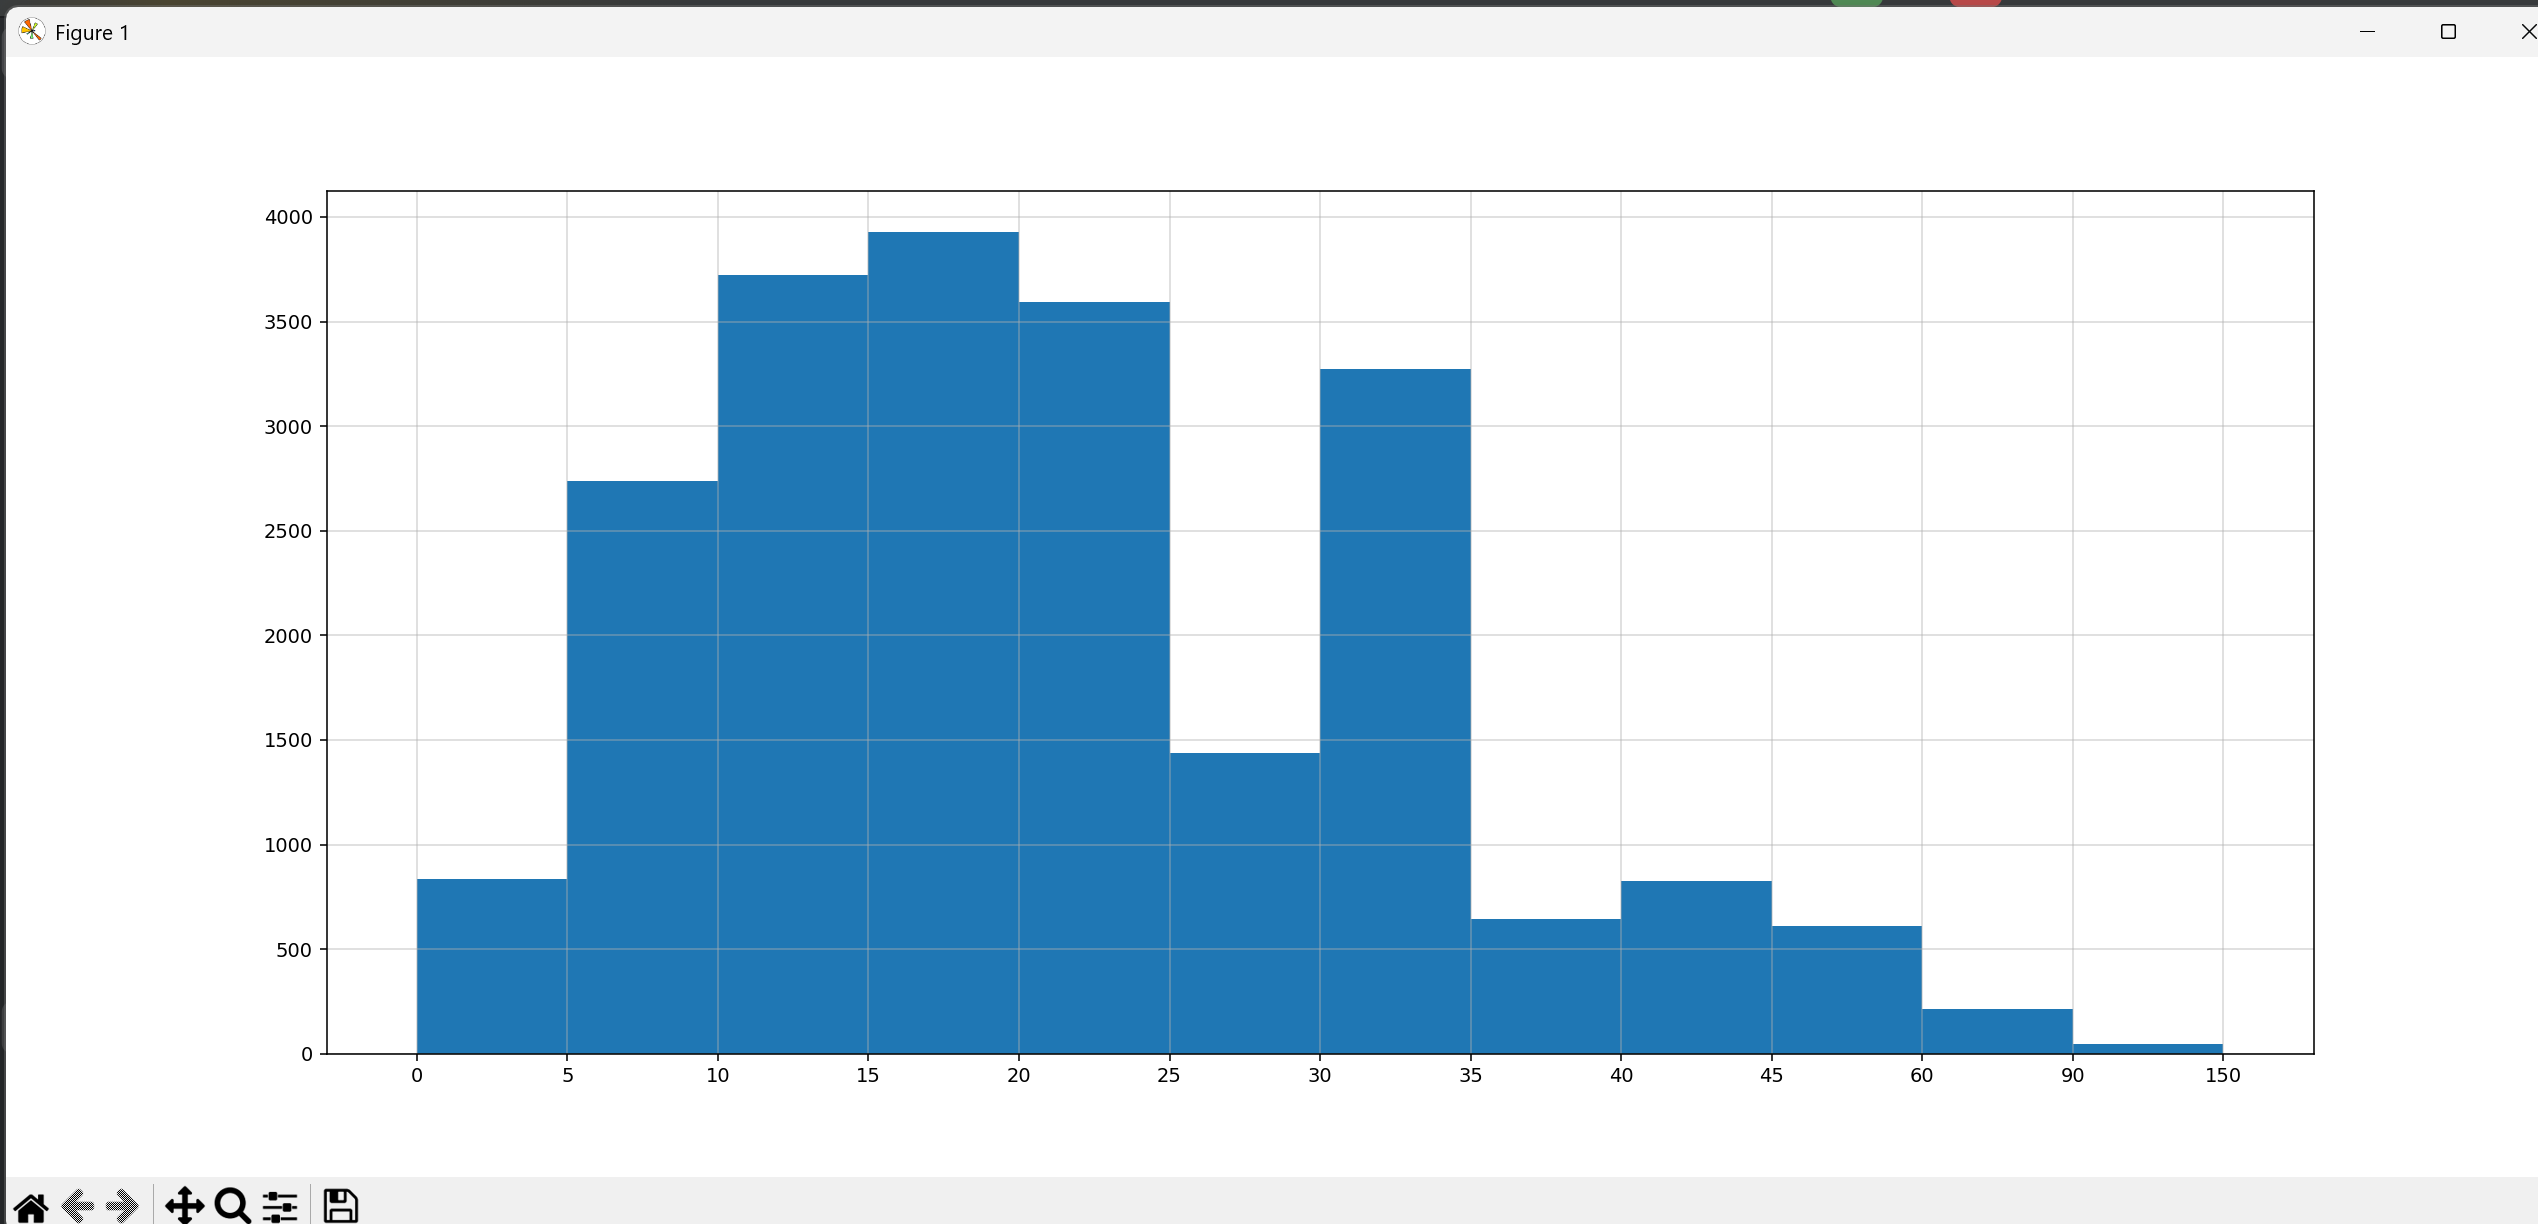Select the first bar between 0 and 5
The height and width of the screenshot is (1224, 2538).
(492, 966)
---
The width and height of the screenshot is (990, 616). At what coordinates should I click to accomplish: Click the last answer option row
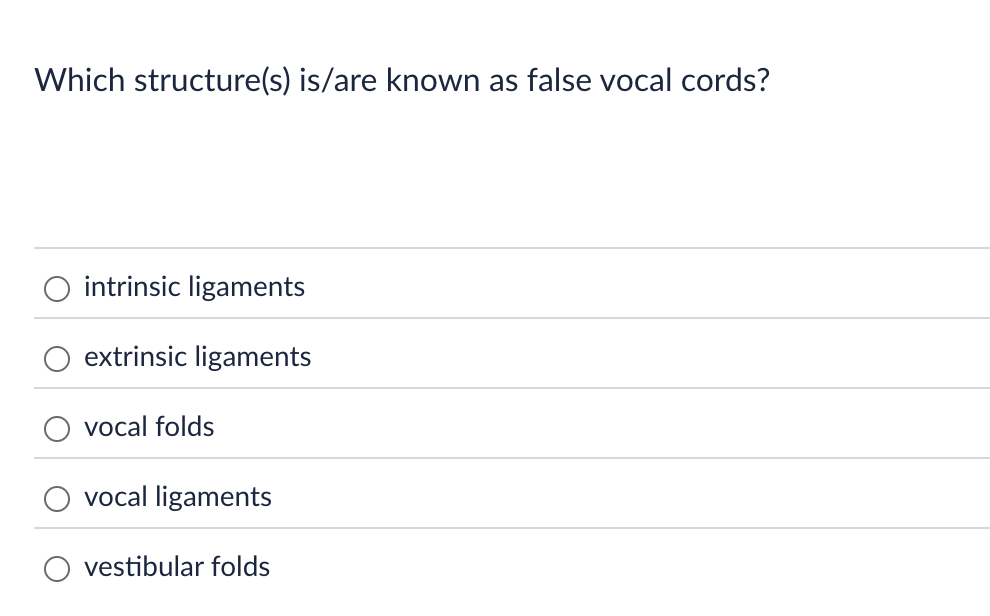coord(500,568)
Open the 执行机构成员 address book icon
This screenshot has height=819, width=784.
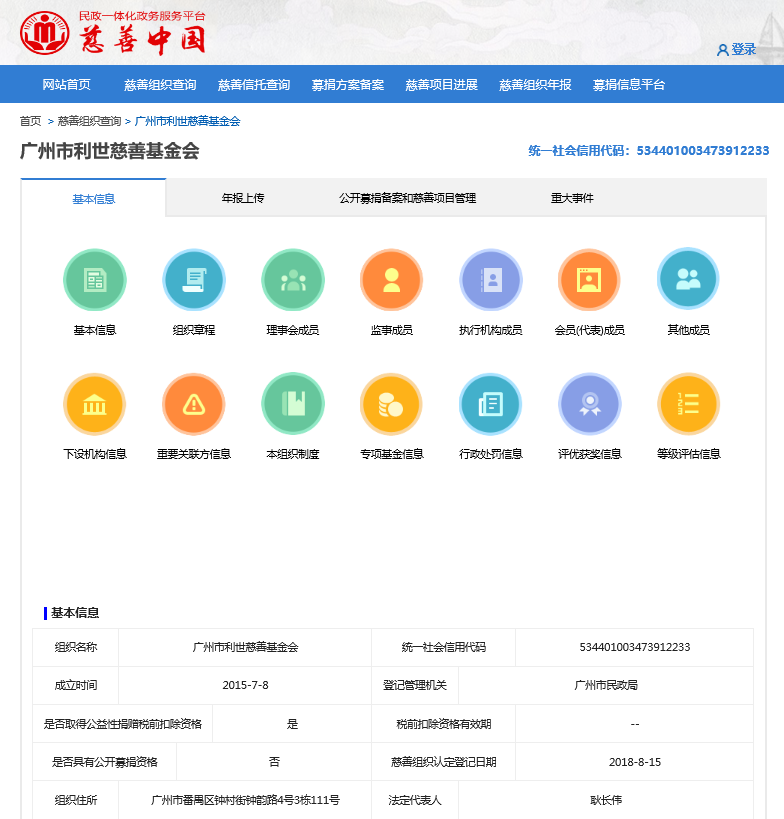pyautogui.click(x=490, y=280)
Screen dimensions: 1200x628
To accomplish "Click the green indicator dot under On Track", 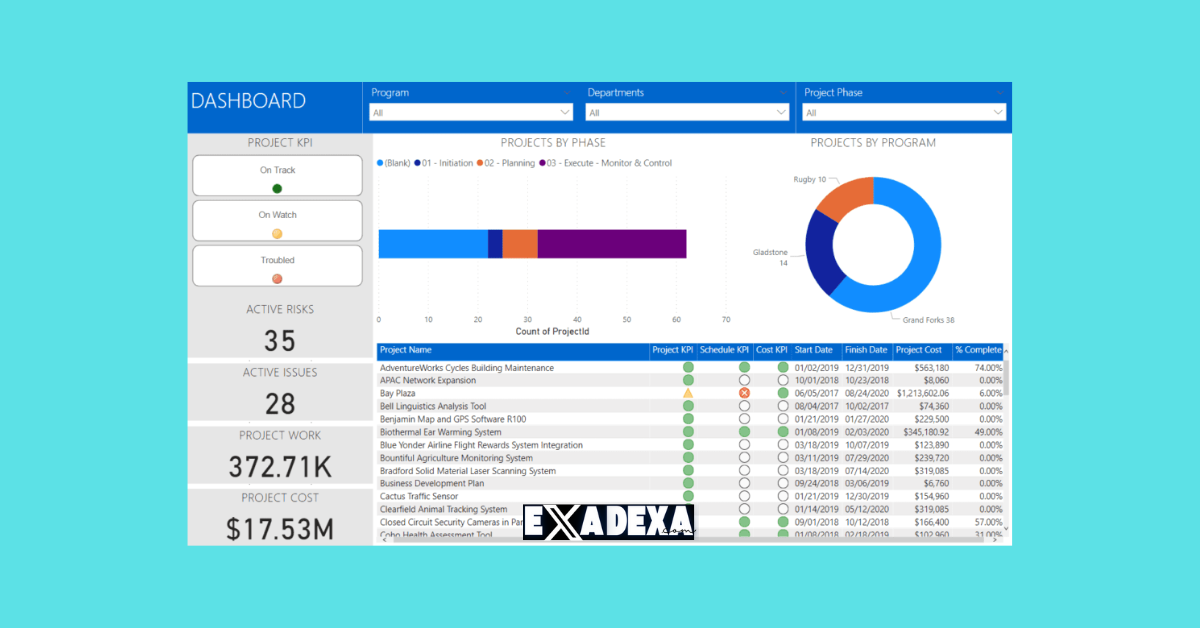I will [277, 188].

YOUR INSTRUCTIONS:
List every line from the items above that contains the string "height", treating uppercase and lowercase as different.

THE COMPLETED TASK:
The height and width of the screenshot is (1224, 2538).
The width and height of the screenshot is (990, 616). At what coordinates should I click to accomplish: Click the last answer option row
This screenshot has height=819, width=784.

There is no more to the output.